== Task objective ==
Stop after the line with "Task: Click the top tweet's Apr 19 timestamp"; until then, please copy every line of the records word for word from the first.

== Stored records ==
>>>
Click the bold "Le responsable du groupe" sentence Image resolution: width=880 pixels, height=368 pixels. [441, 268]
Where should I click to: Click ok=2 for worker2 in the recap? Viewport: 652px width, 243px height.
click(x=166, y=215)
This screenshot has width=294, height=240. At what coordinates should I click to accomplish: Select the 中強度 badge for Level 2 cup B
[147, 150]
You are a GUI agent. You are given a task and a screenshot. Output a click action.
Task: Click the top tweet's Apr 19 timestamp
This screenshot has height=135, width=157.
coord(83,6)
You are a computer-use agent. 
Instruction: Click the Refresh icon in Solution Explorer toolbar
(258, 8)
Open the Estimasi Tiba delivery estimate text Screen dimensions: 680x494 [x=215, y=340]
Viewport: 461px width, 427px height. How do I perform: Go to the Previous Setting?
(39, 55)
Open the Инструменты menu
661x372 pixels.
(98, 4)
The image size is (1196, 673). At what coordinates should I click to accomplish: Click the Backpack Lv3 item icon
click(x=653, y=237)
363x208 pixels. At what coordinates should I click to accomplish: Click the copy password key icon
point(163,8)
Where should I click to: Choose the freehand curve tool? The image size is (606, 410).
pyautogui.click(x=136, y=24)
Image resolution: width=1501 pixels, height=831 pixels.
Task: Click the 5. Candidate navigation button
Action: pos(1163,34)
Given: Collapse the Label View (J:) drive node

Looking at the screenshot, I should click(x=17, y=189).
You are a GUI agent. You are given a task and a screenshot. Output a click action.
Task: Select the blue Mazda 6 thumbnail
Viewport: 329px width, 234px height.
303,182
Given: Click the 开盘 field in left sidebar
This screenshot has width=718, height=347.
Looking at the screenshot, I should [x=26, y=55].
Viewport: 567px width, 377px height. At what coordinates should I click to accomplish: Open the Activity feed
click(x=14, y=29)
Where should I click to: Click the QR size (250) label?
<<<
== Exercise solution ==
Click the bold "Le responsable du groupe" sentence Image resolution: width=880 pixels, height=368 pixels. [441, 268]
Where should I click to: Click ok=2 for worker2 in the recap? Viewport: 652px width, 243px height.
click(x=166, y=215)
This screenshot has width=294, height=240. At what coordinates should I click to accomplish: Select the 中強度 badge for Level 2 cup B
[147, 150]
You are a GUI agent. You are given a task and a screenshot. Output a click action.
Task: Click the top tweet's Apr 19 timestamp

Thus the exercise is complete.